Rewrite the full material exactly; no line may be skipped.

Data records:
________________________
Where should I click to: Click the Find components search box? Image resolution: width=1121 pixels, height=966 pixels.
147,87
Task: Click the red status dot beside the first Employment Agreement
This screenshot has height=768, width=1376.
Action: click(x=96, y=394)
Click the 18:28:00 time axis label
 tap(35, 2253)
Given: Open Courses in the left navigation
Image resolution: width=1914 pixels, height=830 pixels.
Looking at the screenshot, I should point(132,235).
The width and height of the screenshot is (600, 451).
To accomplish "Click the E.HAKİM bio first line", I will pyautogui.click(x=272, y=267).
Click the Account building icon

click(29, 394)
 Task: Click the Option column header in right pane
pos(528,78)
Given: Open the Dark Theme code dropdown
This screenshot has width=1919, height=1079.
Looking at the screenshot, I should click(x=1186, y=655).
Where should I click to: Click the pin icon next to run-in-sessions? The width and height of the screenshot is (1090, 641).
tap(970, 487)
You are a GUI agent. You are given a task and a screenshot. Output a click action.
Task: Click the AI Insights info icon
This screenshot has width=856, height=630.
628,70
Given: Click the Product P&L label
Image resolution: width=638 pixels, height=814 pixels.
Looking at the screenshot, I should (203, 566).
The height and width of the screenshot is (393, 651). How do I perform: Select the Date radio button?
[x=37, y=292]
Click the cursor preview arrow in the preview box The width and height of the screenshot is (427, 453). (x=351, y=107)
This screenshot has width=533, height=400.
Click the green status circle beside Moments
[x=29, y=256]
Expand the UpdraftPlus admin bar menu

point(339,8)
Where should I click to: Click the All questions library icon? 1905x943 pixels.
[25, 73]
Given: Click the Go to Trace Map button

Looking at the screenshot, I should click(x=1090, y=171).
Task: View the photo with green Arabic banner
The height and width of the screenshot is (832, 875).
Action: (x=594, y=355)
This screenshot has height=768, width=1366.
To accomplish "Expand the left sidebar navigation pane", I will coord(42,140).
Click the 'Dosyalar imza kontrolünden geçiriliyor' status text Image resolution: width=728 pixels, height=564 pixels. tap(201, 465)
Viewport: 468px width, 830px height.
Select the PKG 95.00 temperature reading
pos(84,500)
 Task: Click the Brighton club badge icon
________________________
Your solution:
Where should I click to: Click the Find components search box? Image resolution: width=1121 pixels, height=966 pixels.
147,87
Task: Click the red status dot beside the first Employment Agreement
This screenshot has height=768, width=1376.
Action: click(x=96, y=394)
Click the 18:28:00 time axis label
 tap(35, 2253)
Given: Open Courses in the left navigation
Image resolution: width=1914 pixels, height=830 pixels.
Looking at the screenshot, I should point(132,235).
The width and height of the screenshot is (600, 451).
To accomplish "Click the E.HAKİM bio first line", I will pyautogui.click(x=272, y=267).
Click the Account building icon

click(29, 394)
 Task: Click the Option column header in right pane
pos(528,78)
Given: Open the Dark Theme code dropdown
This screenshot has width=1919, height=1079.
Looking at the screenshot, I should click(x=1186, y=655).
Where should I click to: Click the pin icon next to run-in-sessions? The width and height of the screenshot is (1090, 641).
tap(970, 487)
You are a GUI agent. You are given a task and a screenshot. Output a click action.
Task: Click the AI Insights info icon
This screenshot has width=856, height=630.
628,70
Given: Click the Product P&L label
Image resolution: width=638 pixels, height=814 pixels.
Looking at the screenshot, I should (203, 566).
The height and width of the screenshot is (393, 651). How do I perform: Select the Date radio button?
[x=37, y=292]
Click the cursor preview arrow in the preview box The width and height of the screenshot is (427, 453). (x=351, y=107)
This screenshot has width=533, height=400.
Click the green status circle beside Moments
[x=29, y=256]
Expand the UpdraftPlus admin bar menu

point(339,8)
Where should I click to: Click the All questions library icon? 1905x943 pixels.
[25, 73]
Given: Click the Go to Trace Map button

Looking at the screenshot, I should click(x=1090, y=171).
Task: View the photo with green Arabic banner
The height and width of the screenshot is (832, 875).
Action: (x=594, y=355)
This screenshot has height=768, width=1366.
To accomplish "Expand the left sidebar navigation pane", I will coord(42,140).
Click the 'Dosyalar imza kontrolünden geçiriliyor' status text Image resolution: width=728 pixels, height=564 pixels. tap(201, 465)
Viewport: 468px width, 830px height.
Select the PKG 95.00 temperature reading
pos(84,500)
 Task: Click the Brighton club badge icon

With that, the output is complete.